Program Sejuta Rumah Jangan Korbankan Lahan Pertanian Produktif

Radar Garut
Program Sejuta Rumah Jangan Korbankan Lahan Pertanian Produktif
0 Komentar

GARUT – Maraknya alih fungsi lahan pertanian menjadi kawasan permukiman di sejumlah wilayah Kabupaten Garut mendapat perhatian dari DPRD Garut. Di tengah dorongan pembangunan perumahan, termasuk Program Sejuta Rumah dari pemerintah pusat, lahan pertanian produktif dan Lahan Pertanian Pangan Berkelanjutan (LP2B) diminta tetap dilindungi.

Anggota Komisi II DPRD Kabupaten Garut, Imat Rohimat menegaskan bahwa kebutuhan akan perumahan memang harus dipenuhi. Namun, pembangunan tersebut tidak boleh mengorbankan lahan sawah produktif yang memiliki peran penting dalam menjaga ketahanan pangan daerah.

“Tapi di sisi lain juga Pemkab Garut jangan sampai ada tanah produktif atau tanah LP2B dikeringkan, atau di alih fungsikan jadi perumahan, itu yang salah,” tegasnya.

Baca Juga:Persigar Siap Tempur Jelang Laga Kedua, Bidik Kemenangan atas PSAP SigliGarut Utara Dinyatakan Sangat Layak Menjadi Daerah Otonomi Baru Usai Kajian Kapasda Rampung

Menurut Imat, pengembang perumahan maupun pihak yang terlibat dalam pelaksanaan Program Sejuta Rumah harus lebih selektif dalam menentukan lokasi pembangunan. Ia menekankan agar lahan yang masuk kategori LP2B tidak dijadikan sasaran pembangunan permukiman.

“Satu-satunya jalan pihak developer itu jangan mengganggu tanah produktif artinya contoh LP2B tanah sawah, meskipun banyak alasan dikeringkan ini tanah kering seperti itu salah, padahal itu tanah basah,” katanya.

Selain peran pengembang, Imat juga meminta pemerintah daerah melalui dinas teknis terkait untuk lebih tegas dalam proses perizinan. Menurutnya, izin pembangunan tidak seharusnya diberikan apabila berpotensi mengurangi luas lahan pertanian produktif.

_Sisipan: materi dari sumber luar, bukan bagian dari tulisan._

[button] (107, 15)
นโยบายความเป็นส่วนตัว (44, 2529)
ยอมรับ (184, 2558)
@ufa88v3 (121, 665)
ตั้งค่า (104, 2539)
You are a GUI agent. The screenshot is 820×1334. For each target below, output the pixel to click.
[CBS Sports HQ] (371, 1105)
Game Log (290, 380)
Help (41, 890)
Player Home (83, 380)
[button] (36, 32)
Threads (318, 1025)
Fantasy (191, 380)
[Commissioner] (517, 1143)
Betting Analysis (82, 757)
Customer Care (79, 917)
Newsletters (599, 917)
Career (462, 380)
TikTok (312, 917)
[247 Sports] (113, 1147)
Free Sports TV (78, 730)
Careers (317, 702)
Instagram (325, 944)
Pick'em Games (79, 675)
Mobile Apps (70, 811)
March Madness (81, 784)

“Yang kedua juga harus ada ketegasan dari pihak PUPR itu jangan sampai diberi izin kalau mengganggu tanah produktif, kenapa? semakin kecil tanah sawah di Garut sekarang,” pintanya.

Sebagai alternatif, Imat mendorong agar pembangunan perumahan diarahkan ke lahan darat yang tidak masuk dalam kawasan LP2B dan memiliki produktivitas pertanian yang lebih rendah. Dengan demikian, kebutuhan hunian tetap dapat terpenuhi tanpa mengganggu lahan pangan strategis.

Ia mencontohkan kondisi di wilayah Desa Rancabango, Kecamatan Tarogong Kaler, yang menurutnya perlu mendapat perhatian terkait potensi alih fungsi lahan.

“Ya contoh, kalau melihat di Tarogong kaler nih, di Rancabango jangan mengganggu tanah sawahnya. Di bawahnya boleh itu yang kering lah, yang bukan tidak produktif, hanya cuma palawija lah seperti itu. Nah itu mungkin bisa dipakai, karena tidak masuk tanah LP2B,” ucapnya.